* **Assignment**
A word-for-word copy of the lines below, starting at the line with "Viewport: 1497px width, 763px height." and ending at the last one, is what you should give. Omit every picture.

* **Excerpted data**

# # #

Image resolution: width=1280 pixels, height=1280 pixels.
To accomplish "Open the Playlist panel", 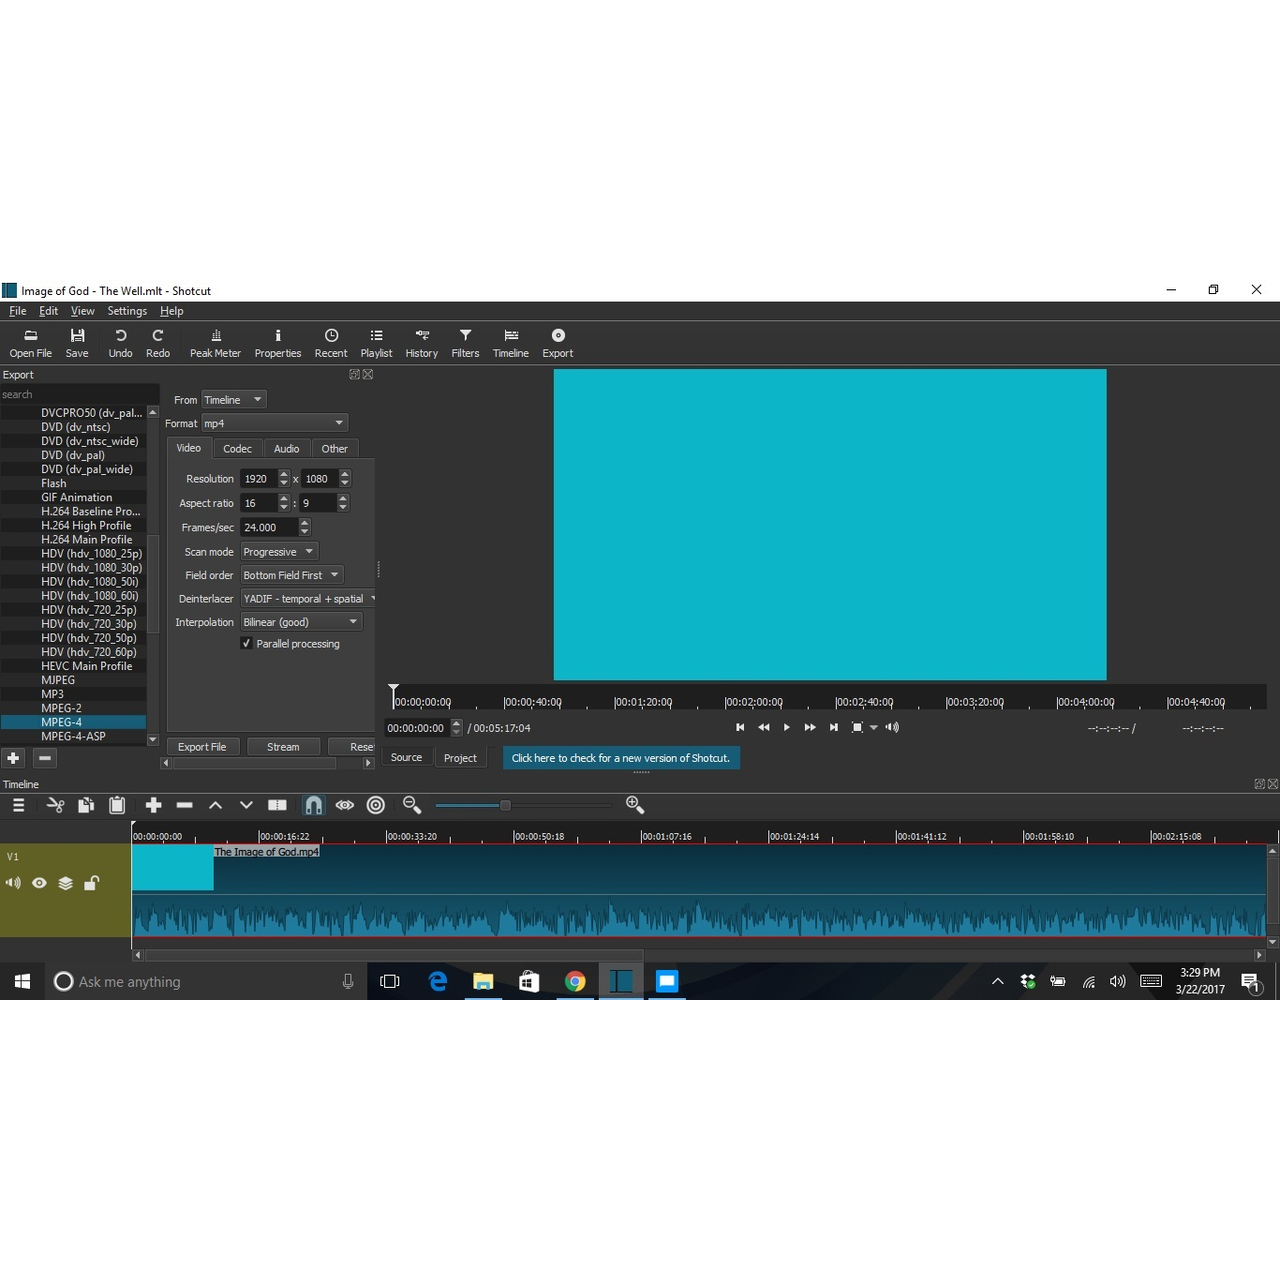I will pyautogui.click(x=376, y=342).
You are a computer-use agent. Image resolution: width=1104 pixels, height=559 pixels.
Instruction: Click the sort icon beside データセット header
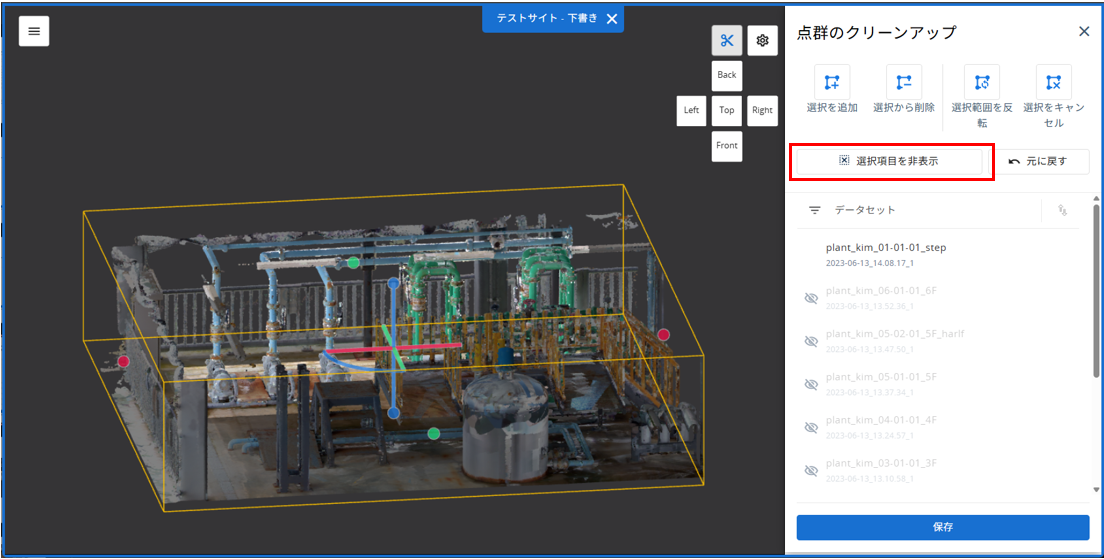click(x=1062, y=210)
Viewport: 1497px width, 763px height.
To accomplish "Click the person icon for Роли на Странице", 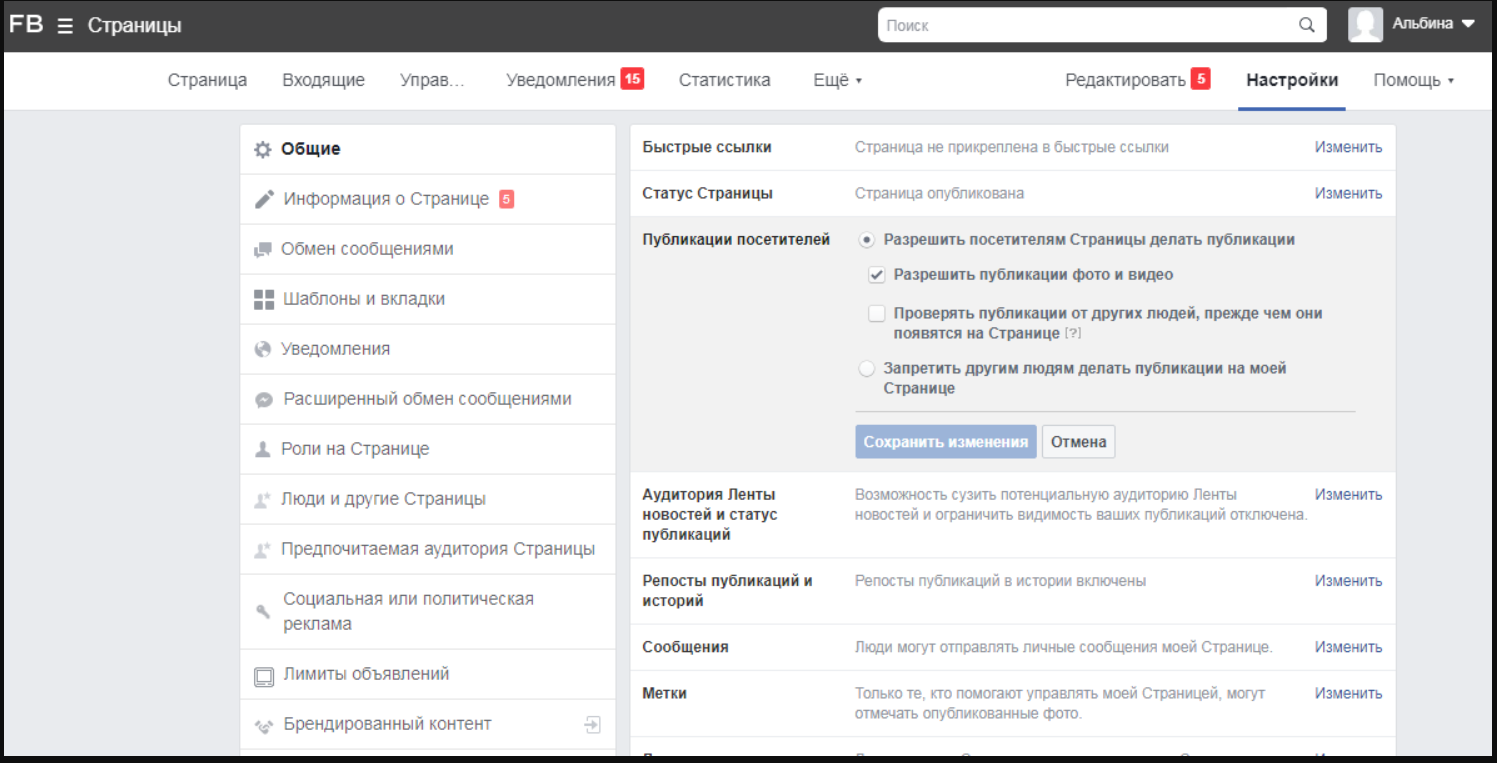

# # #

* **Answer for this exercise**
Viewport: 1497px width, 763px height.
To accomplish "Click the person icon for Роли на Странице", 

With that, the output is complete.